STATED TASK:
Turn everything from the line containing "Task: Open the 历史事宜 tab" down to the line containing "[548, 1361]" in the entries below into a Markdown table with the columns Row and Line, numbering each row and leaving out blank lines.

RECORDS SHOWN:
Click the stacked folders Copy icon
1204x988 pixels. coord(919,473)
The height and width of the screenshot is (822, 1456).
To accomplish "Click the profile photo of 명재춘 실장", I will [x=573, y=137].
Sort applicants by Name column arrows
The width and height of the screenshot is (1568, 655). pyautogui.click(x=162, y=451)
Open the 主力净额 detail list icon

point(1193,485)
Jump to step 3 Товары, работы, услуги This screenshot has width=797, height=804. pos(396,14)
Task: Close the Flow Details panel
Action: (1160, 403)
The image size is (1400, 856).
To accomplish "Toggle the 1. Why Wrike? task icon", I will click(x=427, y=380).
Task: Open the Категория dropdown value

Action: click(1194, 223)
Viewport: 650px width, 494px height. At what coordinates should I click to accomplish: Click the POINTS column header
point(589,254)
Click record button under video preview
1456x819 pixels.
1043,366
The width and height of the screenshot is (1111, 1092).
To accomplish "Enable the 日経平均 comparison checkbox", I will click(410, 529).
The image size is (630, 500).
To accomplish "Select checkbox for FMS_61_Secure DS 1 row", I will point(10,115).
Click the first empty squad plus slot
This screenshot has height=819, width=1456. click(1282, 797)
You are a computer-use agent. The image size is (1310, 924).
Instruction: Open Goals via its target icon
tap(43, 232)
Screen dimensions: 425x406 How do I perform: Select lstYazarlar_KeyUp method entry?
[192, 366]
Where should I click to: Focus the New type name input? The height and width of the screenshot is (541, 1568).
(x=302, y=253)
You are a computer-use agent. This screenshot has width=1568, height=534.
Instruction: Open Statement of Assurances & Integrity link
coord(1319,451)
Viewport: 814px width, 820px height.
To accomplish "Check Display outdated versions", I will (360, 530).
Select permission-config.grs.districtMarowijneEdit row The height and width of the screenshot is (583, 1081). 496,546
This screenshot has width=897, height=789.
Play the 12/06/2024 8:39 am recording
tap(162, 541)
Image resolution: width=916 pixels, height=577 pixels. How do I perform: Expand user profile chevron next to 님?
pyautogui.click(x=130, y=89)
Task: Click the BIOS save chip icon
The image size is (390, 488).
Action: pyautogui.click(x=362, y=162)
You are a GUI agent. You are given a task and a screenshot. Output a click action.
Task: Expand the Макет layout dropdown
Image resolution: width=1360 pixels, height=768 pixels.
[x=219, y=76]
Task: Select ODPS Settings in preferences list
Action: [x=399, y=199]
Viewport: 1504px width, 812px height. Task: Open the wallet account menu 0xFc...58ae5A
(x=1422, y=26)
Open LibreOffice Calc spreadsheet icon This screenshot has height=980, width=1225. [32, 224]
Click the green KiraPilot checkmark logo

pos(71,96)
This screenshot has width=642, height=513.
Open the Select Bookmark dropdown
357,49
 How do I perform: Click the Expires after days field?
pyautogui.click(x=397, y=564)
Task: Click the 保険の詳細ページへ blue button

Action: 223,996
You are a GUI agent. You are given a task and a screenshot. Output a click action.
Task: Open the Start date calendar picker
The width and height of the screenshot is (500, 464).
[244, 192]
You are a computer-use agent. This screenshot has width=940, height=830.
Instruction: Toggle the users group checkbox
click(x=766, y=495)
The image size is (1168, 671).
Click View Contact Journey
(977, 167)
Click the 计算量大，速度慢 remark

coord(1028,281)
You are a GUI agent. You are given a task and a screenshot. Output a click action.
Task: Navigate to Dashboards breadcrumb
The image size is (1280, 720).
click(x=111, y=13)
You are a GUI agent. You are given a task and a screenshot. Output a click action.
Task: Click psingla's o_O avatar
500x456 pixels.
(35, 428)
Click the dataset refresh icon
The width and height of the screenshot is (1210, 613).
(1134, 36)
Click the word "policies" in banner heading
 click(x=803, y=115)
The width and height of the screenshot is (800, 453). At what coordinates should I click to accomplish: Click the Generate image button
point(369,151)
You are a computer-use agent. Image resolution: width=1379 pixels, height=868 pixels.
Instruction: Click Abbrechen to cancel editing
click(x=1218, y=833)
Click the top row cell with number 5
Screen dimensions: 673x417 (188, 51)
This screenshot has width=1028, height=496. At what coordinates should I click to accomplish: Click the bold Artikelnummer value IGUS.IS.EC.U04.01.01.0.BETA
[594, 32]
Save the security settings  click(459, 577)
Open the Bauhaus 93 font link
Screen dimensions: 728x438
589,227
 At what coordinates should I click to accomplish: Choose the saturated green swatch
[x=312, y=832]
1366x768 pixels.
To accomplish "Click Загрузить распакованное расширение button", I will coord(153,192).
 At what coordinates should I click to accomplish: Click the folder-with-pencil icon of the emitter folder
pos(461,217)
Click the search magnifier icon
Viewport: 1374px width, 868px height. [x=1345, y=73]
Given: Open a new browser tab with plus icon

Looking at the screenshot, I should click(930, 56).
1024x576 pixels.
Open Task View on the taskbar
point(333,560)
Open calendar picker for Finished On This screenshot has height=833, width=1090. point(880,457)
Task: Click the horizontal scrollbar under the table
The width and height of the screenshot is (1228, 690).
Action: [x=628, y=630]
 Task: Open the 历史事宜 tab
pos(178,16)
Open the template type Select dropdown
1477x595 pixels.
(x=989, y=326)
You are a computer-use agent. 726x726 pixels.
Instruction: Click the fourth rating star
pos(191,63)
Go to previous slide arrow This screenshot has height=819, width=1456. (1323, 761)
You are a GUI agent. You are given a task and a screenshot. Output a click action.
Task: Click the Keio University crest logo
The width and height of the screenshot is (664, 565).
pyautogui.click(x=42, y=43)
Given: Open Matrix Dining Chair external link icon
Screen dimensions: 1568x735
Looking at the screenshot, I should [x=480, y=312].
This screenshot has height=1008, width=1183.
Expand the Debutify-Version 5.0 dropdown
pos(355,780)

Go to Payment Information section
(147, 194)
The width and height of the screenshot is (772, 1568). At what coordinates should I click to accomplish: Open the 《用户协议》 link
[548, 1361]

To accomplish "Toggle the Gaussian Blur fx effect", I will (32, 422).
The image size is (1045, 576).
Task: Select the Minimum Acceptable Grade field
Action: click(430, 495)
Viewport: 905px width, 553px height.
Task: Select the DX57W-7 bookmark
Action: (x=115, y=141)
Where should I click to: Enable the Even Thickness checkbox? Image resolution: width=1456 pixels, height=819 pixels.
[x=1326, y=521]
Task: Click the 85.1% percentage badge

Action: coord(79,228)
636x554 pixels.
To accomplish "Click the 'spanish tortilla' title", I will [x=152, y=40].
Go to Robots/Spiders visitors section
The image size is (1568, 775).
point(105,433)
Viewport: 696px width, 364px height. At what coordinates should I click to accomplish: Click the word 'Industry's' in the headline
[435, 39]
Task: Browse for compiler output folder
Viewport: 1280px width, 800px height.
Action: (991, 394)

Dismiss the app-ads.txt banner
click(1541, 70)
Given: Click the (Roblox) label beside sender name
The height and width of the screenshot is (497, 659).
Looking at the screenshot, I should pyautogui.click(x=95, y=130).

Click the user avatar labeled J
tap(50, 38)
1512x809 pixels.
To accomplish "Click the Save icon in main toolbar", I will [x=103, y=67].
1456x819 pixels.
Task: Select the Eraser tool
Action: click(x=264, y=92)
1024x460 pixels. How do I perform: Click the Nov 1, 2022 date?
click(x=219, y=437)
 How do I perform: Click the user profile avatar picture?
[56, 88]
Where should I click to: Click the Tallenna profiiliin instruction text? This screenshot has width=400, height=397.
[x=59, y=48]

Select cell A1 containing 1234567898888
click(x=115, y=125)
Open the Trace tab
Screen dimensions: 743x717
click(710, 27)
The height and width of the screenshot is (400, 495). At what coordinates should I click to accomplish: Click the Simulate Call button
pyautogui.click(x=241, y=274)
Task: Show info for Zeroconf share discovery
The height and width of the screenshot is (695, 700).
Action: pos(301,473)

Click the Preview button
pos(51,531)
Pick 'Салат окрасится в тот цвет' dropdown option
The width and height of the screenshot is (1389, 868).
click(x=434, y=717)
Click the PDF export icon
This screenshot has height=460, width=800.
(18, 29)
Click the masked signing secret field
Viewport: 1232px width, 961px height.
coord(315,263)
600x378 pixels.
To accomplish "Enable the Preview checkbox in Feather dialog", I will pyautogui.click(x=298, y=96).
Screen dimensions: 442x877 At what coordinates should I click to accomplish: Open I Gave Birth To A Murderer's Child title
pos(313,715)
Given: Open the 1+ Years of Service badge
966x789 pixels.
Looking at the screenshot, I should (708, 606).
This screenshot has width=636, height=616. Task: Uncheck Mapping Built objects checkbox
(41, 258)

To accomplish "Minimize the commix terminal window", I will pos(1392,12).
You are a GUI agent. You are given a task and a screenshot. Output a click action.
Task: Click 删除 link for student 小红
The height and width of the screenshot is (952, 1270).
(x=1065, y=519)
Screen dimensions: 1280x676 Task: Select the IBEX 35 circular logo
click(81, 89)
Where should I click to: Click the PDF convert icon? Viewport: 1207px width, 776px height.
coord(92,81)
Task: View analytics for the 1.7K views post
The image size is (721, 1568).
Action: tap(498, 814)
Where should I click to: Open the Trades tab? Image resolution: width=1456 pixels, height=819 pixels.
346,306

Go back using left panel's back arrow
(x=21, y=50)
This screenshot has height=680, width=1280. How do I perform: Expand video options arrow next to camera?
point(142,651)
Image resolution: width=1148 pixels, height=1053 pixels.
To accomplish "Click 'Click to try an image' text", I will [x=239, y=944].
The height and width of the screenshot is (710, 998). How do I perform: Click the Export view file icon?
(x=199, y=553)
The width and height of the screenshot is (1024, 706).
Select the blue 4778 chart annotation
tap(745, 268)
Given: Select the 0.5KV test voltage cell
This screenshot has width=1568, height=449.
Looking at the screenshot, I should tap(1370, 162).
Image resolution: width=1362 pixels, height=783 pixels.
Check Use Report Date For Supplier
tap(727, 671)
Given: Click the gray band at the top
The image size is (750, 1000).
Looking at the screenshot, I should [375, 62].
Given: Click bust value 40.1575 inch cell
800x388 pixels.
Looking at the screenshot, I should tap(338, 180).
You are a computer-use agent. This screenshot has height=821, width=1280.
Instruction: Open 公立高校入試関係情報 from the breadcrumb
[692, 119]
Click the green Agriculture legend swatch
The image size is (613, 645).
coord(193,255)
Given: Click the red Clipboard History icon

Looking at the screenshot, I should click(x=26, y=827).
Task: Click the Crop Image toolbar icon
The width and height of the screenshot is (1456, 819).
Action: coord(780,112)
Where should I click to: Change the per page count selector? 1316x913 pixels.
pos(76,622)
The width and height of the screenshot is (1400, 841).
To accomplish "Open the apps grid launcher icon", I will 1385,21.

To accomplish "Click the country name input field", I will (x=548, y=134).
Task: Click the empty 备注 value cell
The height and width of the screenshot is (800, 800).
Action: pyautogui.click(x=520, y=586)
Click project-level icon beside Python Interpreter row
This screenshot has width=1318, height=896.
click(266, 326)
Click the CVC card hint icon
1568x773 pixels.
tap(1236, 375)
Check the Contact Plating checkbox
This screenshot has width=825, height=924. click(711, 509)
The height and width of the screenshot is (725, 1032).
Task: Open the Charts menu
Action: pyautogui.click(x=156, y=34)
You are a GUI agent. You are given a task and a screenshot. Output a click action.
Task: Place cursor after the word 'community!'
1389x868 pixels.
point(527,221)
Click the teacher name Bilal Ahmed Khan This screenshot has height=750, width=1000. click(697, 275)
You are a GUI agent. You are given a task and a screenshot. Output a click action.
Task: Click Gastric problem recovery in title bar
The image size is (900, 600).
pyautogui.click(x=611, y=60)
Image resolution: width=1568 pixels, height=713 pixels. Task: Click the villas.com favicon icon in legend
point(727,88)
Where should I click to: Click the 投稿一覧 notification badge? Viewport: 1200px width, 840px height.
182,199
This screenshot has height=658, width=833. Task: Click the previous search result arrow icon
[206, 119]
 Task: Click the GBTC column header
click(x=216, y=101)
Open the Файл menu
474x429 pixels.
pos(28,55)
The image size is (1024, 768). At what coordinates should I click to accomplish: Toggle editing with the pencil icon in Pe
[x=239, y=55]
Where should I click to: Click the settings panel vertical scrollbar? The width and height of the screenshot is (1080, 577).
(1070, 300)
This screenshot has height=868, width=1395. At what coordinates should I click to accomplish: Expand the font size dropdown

RESPONSE TO THIS EXERCISE:
| Row | Line |
|---|---|
| 1 |  Task: Open the 历史事宜 tab |
| 2 | pos(178,16) |
| 3 | Open the template type Select dropdown |
| 4 | 1477x595 pixels. |
| 5 | (x=989, y=326) |
| 6 | You are a computer-use agent. 726x726 pixels. |
| 7 | Instruction: Click the fourth rating star |
| 8 | pos(191,63) |
| 9 | Go to previous slide arrow This screenshot has height=819, width=1456. (1323, 761) |
| 10 | You are a GUI agent. You are given a task and a screenshot. Output a click action. |
| 11 | Task: Click the Keio University crest logo |
| 12 | The width and height of the screenshot is (664, 565). |
| 13 | pyautogui.click(x=42, y=43) |
| 14 | Given: Open Matrix Dining Chair external link icon |
| 15 | Screen dimensions: 1568x735 |
| 16 | Looking at the screenshot, I should [x=480, y=312]. |
| 17 | This screenshot has height=1008, width=1183. |
| 18 | Expand the Debutify-Version 5.0 dropdown |
| 19 | pos(355,780) |
| 20 | Go to Payment Information section |
| 21 | (147, 194) |
| 22 | The width and height of the screenshot is (772, 1568). At what coordinates should I click to accomplish: Open the 《用户协议》 link |
| 23 | [548, 1361] |